> [Requisitos de la tarea]:
Reproduce sin cambios las filas que empiezan en la que contiene "This screenshot has height=819, width=1456." y terminan en la que contiene "[x=1221, y=27]", incluidas ambas.

──────────

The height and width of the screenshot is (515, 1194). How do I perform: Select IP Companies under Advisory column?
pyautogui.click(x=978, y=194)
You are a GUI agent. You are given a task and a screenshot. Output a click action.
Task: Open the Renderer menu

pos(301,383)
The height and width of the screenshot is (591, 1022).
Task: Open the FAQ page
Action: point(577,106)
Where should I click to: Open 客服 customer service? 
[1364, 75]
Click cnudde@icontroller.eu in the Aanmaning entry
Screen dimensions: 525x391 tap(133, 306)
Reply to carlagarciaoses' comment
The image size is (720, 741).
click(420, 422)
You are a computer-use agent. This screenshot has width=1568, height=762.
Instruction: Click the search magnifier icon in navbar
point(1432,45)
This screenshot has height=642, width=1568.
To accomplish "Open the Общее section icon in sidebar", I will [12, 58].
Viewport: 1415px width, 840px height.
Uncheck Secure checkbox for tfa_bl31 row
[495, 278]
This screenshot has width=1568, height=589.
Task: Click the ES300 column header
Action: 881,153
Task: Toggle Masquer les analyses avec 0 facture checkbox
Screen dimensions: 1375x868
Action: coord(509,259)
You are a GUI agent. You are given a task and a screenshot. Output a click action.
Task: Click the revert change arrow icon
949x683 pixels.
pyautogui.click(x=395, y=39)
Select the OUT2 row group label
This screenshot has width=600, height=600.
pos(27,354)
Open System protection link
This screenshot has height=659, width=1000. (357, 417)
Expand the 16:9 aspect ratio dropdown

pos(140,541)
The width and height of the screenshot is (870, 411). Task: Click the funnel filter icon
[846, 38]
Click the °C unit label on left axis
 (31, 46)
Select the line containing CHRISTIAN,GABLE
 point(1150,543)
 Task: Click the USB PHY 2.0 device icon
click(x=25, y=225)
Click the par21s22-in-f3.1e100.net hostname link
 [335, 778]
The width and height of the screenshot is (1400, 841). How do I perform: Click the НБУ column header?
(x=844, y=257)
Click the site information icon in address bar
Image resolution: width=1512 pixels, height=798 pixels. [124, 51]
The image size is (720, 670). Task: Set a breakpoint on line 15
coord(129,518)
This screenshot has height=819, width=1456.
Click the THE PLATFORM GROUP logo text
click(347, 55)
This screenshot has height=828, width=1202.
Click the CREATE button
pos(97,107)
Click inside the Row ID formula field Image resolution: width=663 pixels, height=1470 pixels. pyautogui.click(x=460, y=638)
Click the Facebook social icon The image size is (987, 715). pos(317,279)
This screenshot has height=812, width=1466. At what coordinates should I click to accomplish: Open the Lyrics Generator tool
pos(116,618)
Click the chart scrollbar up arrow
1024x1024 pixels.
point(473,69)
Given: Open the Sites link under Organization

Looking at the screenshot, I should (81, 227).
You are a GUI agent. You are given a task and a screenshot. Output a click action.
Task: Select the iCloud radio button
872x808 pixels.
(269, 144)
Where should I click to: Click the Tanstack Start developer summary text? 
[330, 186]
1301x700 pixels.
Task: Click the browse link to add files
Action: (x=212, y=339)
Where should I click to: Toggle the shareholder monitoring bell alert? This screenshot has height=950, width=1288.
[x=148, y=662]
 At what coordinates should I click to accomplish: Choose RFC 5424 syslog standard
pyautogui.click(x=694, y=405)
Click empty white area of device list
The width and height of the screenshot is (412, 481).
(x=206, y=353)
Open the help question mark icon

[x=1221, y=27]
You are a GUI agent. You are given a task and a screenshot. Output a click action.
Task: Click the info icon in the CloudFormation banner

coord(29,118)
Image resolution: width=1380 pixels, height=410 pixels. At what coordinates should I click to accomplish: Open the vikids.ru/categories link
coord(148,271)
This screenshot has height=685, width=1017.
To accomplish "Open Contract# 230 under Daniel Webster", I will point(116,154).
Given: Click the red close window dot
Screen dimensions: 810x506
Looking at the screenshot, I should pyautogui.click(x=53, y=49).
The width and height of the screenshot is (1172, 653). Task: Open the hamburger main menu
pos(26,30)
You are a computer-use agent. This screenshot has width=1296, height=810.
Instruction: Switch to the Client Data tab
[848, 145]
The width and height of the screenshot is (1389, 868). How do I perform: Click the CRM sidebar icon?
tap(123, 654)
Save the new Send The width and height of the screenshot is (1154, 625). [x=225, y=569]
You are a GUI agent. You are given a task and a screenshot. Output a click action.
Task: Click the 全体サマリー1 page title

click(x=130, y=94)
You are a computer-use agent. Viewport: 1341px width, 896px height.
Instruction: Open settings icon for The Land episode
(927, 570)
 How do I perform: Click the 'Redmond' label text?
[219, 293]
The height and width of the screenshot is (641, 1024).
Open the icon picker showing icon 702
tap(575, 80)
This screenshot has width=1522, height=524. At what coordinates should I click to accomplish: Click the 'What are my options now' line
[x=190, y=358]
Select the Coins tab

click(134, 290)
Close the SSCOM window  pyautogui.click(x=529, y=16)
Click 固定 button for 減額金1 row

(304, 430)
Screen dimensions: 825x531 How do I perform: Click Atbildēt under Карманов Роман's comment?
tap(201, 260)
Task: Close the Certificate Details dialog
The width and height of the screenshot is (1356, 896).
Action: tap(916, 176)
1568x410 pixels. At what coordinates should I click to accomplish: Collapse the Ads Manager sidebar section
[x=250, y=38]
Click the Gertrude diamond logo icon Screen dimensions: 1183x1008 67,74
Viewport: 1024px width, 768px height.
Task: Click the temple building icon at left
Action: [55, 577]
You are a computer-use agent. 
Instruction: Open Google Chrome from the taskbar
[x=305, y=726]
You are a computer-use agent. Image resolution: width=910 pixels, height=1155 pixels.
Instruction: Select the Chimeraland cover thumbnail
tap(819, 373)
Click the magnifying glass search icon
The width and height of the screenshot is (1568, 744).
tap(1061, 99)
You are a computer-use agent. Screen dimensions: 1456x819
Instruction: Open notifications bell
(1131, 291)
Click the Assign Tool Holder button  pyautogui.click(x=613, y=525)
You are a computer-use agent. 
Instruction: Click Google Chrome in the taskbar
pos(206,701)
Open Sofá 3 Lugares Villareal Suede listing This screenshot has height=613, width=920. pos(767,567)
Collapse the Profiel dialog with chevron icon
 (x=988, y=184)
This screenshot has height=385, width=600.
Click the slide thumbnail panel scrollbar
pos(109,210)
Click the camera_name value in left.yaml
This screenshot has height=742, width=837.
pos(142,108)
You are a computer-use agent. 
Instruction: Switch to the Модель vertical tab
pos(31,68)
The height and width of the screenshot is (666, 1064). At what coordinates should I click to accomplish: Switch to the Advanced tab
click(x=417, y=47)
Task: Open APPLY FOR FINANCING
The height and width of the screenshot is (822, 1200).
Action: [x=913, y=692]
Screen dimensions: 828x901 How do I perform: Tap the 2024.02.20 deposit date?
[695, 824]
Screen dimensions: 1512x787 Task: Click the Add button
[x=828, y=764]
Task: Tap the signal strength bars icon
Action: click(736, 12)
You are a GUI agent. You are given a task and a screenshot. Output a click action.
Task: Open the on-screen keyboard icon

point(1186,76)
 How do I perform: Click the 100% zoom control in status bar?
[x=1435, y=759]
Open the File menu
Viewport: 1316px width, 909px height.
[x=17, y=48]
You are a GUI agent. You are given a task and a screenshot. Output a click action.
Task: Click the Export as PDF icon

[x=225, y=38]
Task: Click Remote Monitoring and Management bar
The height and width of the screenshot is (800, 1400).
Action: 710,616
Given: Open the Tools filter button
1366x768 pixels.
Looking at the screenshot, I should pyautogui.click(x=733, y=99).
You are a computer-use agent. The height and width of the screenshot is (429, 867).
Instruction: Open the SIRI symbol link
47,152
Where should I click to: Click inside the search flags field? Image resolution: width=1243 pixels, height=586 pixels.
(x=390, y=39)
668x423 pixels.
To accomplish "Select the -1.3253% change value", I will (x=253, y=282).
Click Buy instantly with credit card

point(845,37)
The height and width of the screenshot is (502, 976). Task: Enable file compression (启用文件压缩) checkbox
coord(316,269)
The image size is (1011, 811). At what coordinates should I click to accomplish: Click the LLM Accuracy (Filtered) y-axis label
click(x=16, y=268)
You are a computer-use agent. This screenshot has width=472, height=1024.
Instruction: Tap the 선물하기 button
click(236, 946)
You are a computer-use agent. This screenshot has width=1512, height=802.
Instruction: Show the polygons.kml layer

──────────

> [Solución de la tarea]:
This screenshot has height=819, width=1456.
Click the THE PLATFORM GROUP logo text
click(347, 55)
This screenshot has height=828, width=1202.
Click the CREATE button
pos(97,107)
Click inside the Row ID formula field Image resolution: width=663 pixels, height=1470 pixels. pyautogui.click(x=460, y=638)
Click the Facebook social icon The image size is (987, 715). pos(317,279)
This screenshot has height=812, width=1466. At what coordinates should I click to accomplish: Open the Lyrics Generator tool
pos(116,618)
Click the chart scrollbar up arrow
1024x1024 pixels.
point(473,69)
Given: Open the Sites link under Organization

Looking at the screenshot, I should (81, 227).
You are a GUI agent. You are given a task and a screenshot. Output a click action.
Task: Select the iCloud radio button
872x808 pixels.
(269, 144)
Where should I click to: Click the Tanstack Start developer summary text? 
[330, 186]
1301x700 pixels.
Task: Click the browse link to add files
Action: (x=212, y=339)
Where should I click to: Toggle the shareholder monitoring bell alert? This screenshot has height=950, width=1288.
[x=148, y=662]
 At what coordinates should I click to accomplish: Choose RFC 5424 syslog standard
pyautogui.click(x=694, y=405)
Click empty white area of device list
The width and height of the screenshot is (412, 481).
(x=206, y=353)
Open the help question mark icon

[x=1221, y=27]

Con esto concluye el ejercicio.